Because a Super Relaxed Reality Club just wouldn’t work
I was apprehensive about attending because I have a tendency to be tense. Would I be allowed in? And if I was, would there be enforced massage from a large troll of indeterminate gender wearing too much make-up and a Minion onesie? Or is that just, I dunno, fantasy?
I need not have worried. In its third venue after the vast but disputed territories of the Royal Festival Hall foyer and the less vast but weirdly blue-lit aerie of a hotel in King’s Cross, SRFC is now very comfortably ensconced in the downstairs level of the new Tottenham Court Road Waterstones.
This venue is seriously sexy. The architecture is brutalist concrete and exposed pipework, as if someone has taken a location from ‘Blade Runner’, given it a good spring clean, installed some decent lighting and then put a load of books in for some unknowably alien reason.
Plus there’s a bar. That’s right. A bar. And books. And people who instinctively get esoteric references to ‘The Wheel of Time’. I found I chilled out immediately.
The events are pretty informal; it’s mainly about getting together and talking some serious book, mainly fantasy of course but one of the few good things about the twenty first century is what a broad range of literature the genre now includes. There are also readings, tonight introduced by Den Patrick, who along with Jen Williams started SRFC three years ago.
Den makes a great MC, partly because as the guy who wrote ‘The Gentleman Geek About Town’ he is actually funny but also because he is tall. I don’t know why that matters particularly but it just does and did lead to some unintentional comedy when second reader Zen Cho, who is not remotely tall, took to the stage to find the mic suspended far above her like some sort of ghastly gym equipment.
The first reading was by Ed Cox, from his novel ‘The Watcher of Dead Time’, part three of his epic trilogy that began with ‘The Relic Guild’ and was followed by ‘The Cathedral of Known Things’. The chapter read concerned a ghoulish reanimation sequence, which Ed, a rather cuddly, soft-spoken man narrated with unexpected relish, like a quietly possessed teddy bear.

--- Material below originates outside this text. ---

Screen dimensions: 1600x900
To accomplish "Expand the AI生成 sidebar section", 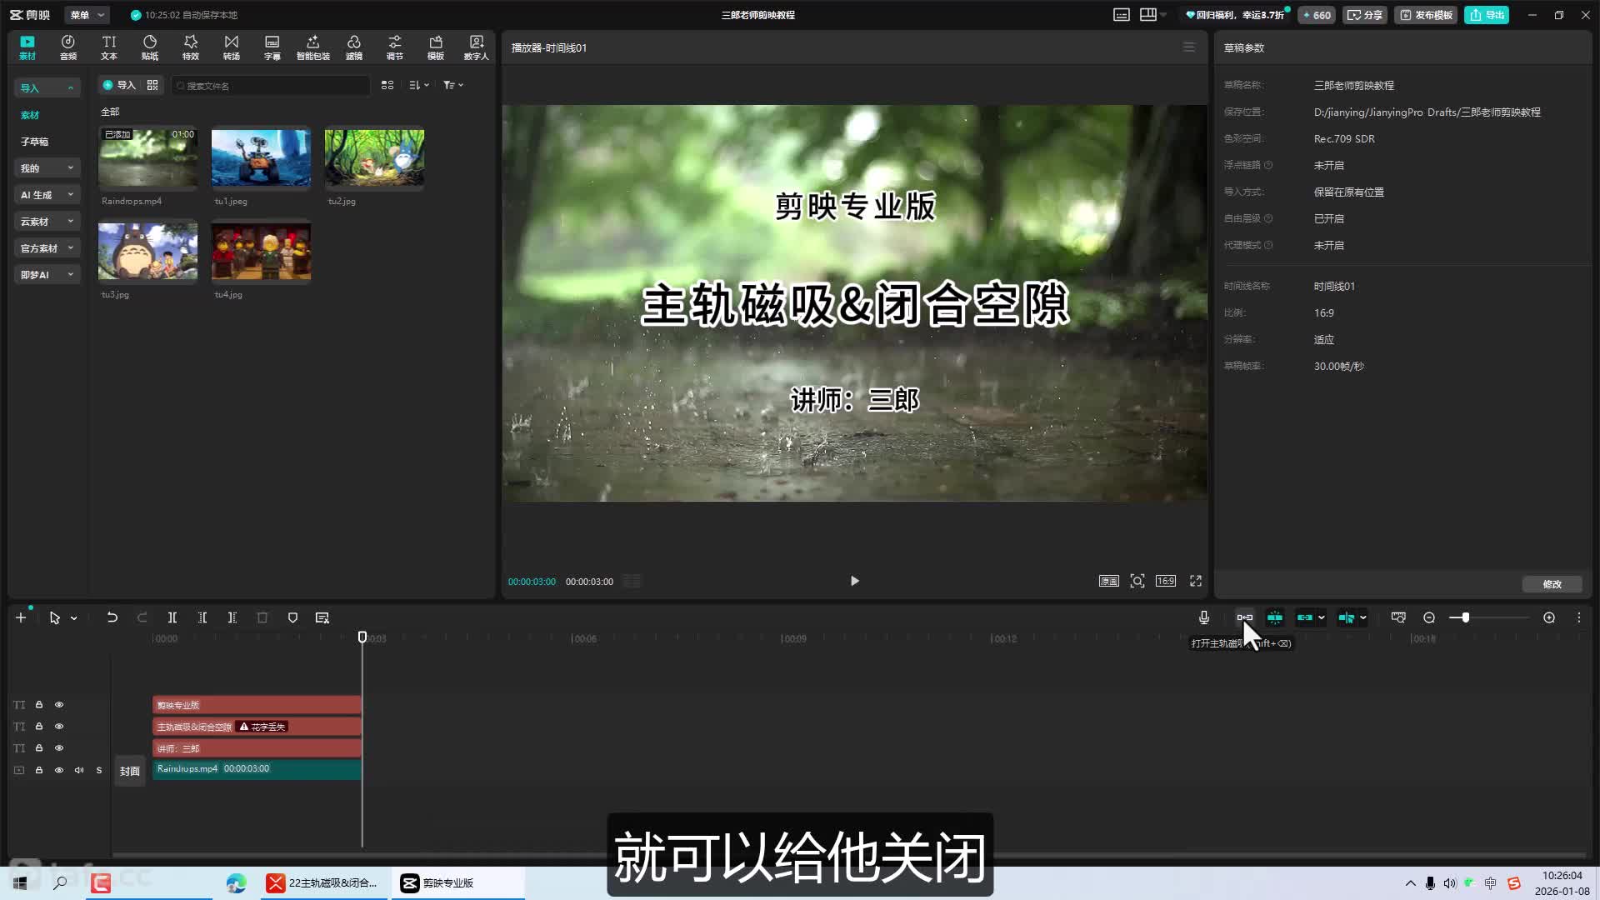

Zen Cho was fresh from winning the British Fantasy Society’s 2016 Best Newcomer Award for her novel ‘Sorcerer to the Crown’, the story of Regency England’s first court-appointed black magician. Zen, who narrated a sequence in which the hero, Zacharias, engages with his female nemesis over the course of a carriage journey, the only author at this evening’s SRFC whose work I have not yet read. After tonight I will address that deficiently promptly.
That SRFC is in its third year in its third venue suggests some kind of well-thought-out but mysterious spell. If so, it’s working.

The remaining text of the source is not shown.